Listed entries section start
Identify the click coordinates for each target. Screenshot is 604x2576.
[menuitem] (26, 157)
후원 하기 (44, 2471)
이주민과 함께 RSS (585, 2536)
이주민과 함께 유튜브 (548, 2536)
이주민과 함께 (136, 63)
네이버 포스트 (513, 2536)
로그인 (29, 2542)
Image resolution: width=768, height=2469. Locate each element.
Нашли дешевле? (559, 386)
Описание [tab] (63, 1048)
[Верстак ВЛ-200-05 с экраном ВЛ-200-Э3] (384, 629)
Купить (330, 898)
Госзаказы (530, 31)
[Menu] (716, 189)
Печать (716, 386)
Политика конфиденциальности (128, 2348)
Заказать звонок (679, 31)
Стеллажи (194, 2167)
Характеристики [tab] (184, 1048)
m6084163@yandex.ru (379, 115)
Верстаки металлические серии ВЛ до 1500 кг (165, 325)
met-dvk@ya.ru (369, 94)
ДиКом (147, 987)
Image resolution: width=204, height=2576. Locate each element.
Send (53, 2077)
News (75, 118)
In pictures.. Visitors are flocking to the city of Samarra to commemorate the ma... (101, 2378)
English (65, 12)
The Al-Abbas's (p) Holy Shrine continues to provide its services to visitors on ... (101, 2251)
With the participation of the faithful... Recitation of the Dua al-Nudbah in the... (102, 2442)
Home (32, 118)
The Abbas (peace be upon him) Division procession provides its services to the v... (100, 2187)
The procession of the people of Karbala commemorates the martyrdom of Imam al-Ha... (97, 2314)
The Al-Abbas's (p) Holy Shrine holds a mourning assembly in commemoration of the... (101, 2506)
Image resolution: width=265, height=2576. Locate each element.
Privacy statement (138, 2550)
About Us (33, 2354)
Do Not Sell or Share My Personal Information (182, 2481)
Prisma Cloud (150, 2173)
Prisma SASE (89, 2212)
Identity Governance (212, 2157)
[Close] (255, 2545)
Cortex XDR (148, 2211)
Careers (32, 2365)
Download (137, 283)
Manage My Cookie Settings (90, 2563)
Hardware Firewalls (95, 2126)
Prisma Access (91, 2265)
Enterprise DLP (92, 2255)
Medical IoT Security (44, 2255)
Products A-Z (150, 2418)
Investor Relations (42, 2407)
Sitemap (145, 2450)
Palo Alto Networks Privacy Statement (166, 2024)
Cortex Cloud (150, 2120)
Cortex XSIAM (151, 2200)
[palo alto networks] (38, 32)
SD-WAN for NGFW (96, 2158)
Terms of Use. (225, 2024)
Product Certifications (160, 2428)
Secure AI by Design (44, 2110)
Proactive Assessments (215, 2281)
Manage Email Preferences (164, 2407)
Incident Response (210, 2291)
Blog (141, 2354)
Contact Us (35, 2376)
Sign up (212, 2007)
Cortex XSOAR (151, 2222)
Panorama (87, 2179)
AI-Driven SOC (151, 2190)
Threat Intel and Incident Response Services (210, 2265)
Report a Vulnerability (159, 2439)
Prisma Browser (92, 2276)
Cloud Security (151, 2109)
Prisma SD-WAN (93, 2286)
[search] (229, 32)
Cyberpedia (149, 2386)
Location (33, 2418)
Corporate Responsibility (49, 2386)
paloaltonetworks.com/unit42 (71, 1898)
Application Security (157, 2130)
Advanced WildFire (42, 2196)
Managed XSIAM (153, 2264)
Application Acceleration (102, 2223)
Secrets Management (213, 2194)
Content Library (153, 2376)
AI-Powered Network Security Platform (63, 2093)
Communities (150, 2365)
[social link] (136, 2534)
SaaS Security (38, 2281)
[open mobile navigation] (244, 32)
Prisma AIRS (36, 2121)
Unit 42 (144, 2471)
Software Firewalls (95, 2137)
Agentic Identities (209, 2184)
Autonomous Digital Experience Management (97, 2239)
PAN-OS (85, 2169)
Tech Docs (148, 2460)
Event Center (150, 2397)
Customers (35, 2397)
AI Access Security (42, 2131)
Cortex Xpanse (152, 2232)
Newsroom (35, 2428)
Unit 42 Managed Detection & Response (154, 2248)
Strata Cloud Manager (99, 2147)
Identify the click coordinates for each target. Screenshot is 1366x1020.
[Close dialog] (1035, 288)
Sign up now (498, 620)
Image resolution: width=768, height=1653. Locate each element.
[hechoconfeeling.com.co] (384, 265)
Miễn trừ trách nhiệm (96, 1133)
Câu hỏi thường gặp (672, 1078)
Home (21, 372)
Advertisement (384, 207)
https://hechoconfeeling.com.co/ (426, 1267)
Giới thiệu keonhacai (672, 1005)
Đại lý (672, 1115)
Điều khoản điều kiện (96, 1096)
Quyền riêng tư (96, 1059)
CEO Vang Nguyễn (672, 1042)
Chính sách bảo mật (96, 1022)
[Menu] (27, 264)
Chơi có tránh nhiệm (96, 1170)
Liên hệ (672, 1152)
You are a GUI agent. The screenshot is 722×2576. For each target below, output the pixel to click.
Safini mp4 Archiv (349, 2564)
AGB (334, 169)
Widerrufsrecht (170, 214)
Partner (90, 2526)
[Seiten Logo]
Listed entries section end
→ Try it
Copy verbatim, from the listing above, each line from the one containing "Threat Intel and" down to the one containing "Sign up now (498, 620)", inclusive.

→ Answer area
Threat Intel and Incident Response Services (210, 2265)
Report a Vulnerability (159, 2439)
Prisma Browser (92, 2276)
Cloud Security (151, 2109)
Prisma SD-WAN (93, 2286)
[search] (229, 32)
Cyberpedia (149, 2386)
Location (33, 2418)
Corporate Responsibility (49, 2386)
paloaltonetworks.com/unit42 (71, 1898)
Application Security (157, 2130)
Advanced WildFire (42, 2196)
Managed XSIAM (153, 2264)
Application Acceleration (102, 2223)
Secrets Management (213, 2194)
Content Library (153, 2376)
AI-Powered Network Security Platform (63, 2093)
Communities (150, 2365)
[social link] (136, 2534)
SaaS Security (38, 2281)
[open mobile navigation] (244, 32)
Prisma AIRS (36, 2121)
Unit 42 (144, 2471)
Software Firewalls (95, 2137)
Agentic Identities (209, 2184)
Autonomous Digital Experience Management (97, 2239)
PAN-OS (85, 2169)
Tech Docs (148, 2460)
Event Center (150, 2397)
Customers (35, 2397)
AI Access Security (42, 2131)
Cortex Xpanse (152, 2232)
Newsroom (35, 2428)
Unit 42 Managed Detection & Response (154, 2248)
Strata Cloud Manager (99, 2147)
Identify the click coordinates for each target. Screenshot is 1366x1020.
[Close dialog] (1035, 288)
Sign up now (498, 620)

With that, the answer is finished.